大鼠实验性口腔癌前病变模型的建立及意义

目的：观察致癌剂作用后大鼠口腔粘膜改变过程．方法：57只Wistar大鼠随机分为3组，即正常对照组(12只)、诱癌组(27只)和丙二醇组(18只)，诱癌组用O．5％4-硝基喹啉-1-氧化物(4-NQ0)丙二醇液涂抹腭中部每周3次，丙二醇组仅用丙二醇涂抹，正常对照组不处理．实验开始后第8，12和20周随机分别处死4，9及6只动物，并进行组织学及增殖指数评价．结果：随着4-NQ0涂药周次的增加，大鼠腭粘膜出现充血发红，增厚发白，细颗粒状，糜烂溃疡等改变，组织学上8周时大部份动物呈单纯增生(89．0％)，少部份呈异常增生改变；12周时所有动物呈轻到重度异常增生；20周时呈原位癌至高分化鳞癌的改变．增殖细胞核抗原(PCNA)标记指数表明随着癌变发生，上皮细胞增殖指数也增加．结论：采用4-NQO可诱发大鼠腭粘膜发生与人类口腔鳞癌相似病损，12周时段可作为癌前病变模型．

Study of Experimental Animal Model of Oral Precancerous Lesions in Rats

Objective: To establish an experimental animal model of oral precancerous lesions in rats. Methods: 57 Wistar rats were randomly divided into experimental group ,control group and propylene glycol group. The 0.5% 4-nitroquinoline 1-oxide( 4-NQO) in propylene glycol was painted on middle palate three times per week in experimental group rats, prolylene glycol group was painted with prolylene glycol only,the control group was left unpainted .Groups of animals were killed at intervals ranging from 8,12 and 20 weeks after the first painting. Their palatal mucosa were removed for histopathological and proliferative cell nuclear antigene(PCNA) label index(PI) assessment. Results: The palate in rats treated with 4-NQO for 8 weeks showed hyperplasia (89.0%) and mild dysplasia (11.0%); those for 12 weeks showed mild dysplasia (11.0%) and moderate dysplasia (66.7%) and severe dysplasia (22,3); those for 20 weeks showed in situ carcinoma to well-differentiated invasive squamous cell carcinoma. The severity of lesions and PI corresponded to the duration of 4-NQO painting.Conclusion: In the rat palate model, continuous application of 4-NQO for 12 weeks results in moderate or severe dysplasia.The results indicate that 4-NQO reliably produced preneoplastic palate mucosa lesions, which morphologically and histologically mimic human oral carcinogenesis,and 12 weeks is the best time for observation of oral precancerous lesions.

######

> 任务说明:
根据上面关于大鼠口腔癌前病变模型的文本作答：
(a) 诱癌组有多少只大鼠？
(b) 诱癌组的涂药方式是什么？
(c) 第12周时，动物在组织学上呈现什么改变？

[提取的数据条目]
######

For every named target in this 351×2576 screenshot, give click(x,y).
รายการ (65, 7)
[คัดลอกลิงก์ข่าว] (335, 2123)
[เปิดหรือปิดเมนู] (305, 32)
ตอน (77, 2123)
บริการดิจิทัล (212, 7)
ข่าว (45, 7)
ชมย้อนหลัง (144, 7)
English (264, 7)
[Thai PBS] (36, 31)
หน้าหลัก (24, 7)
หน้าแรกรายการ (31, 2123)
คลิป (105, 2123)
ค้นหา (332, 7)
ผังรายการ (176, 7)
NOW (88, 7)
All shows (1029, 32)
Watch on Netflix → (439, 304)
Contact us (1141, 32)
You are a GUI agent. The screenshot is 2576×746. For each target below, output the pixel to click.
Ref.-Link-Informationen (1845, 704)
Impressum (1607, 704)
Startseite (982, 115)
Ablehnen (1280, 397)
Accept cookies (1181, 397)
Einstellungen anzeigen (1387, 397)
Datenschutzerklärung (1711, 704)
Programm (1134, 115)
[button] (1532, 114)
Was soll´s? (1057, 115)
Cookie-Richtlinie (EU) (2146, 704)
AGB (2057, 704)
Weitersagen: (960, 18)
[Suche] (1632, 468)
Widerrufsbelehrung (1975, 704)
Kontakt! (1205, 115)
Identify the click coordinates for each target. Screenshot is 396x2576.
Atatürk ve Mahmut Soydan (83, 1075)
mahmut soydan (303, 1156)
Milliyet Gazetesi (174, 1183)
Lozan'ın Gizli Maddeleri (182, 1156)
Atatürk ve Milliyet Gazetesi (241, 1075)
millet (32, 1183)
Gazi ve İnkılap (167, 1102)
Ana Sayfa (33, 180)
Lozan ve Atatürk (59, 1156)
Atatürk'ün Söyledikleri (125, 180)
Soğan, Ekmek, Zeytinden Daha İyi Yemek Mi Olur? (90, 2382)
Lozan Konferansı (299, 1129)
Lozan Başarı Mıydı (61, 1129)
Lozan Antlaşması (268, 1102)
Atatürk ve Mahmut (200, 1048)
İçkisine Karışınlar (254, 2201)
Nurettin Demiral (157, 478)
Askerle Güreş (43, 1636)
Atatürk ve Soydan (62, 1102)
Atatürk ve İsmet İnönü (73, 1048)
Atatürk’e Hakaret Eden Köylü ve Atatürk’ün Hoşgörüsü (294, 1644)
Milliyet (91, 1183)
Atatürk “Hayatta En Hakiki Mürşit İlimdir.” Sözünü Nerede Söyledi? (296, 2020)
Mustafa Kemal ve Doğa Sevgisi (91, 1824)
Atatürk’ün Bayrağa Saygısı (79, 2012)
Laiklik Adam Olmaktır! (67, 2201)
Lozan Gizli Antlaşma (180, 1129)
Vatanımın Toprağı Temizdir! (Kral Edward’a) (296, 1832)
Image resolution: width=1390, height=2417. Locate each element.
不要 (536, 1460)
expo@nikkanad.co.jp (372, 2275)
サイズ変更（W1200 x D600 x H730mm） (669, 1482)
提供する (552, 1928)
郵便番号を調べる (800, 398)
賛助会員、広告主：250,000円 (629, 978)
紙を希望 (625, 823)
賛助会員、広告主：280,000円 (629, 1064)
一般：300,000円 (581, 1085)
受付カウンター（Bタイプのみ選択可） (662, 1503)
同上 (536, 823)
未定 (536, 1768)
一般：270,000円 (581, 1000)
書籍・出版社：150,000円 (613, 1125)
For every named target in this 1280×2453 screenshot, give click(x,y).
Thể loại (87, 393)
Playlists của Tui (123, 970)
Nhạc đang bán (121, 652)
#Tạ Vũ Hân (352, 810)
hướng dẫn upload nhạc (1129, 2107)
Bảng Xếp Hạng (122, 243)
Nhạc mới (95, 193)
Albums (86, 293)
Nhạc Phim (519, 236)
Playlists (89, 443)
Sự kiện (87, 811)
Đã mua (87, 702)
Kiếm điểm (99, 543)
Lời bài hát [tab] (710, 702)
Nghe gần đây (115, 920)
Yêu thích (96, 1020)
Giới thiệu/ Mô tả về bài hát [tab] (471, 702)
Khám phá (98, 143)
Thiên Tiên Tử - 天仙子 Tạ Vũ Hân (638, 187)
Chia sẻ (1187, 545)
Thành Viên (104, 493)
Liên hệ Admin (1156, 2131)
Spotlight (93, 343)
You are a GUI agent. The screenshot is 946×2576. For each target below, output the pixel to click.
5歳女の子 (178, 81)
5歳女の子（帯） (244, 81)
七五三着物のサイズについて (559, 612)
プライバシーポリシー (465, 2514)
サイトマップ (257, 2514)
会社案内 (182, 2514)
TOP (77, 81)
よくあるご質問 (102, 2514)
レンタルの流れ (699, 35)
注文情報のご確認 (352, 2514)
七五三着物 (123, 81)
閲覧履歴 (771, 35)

######

> 书面解答:
(a) 27只。
(b) 用0.5％4-硝基喹啉-1-氧化物(4-NQO)丙二醇液涂抹腭中部，每周3次。
(c) 所有动物呈轻到重度异常增生。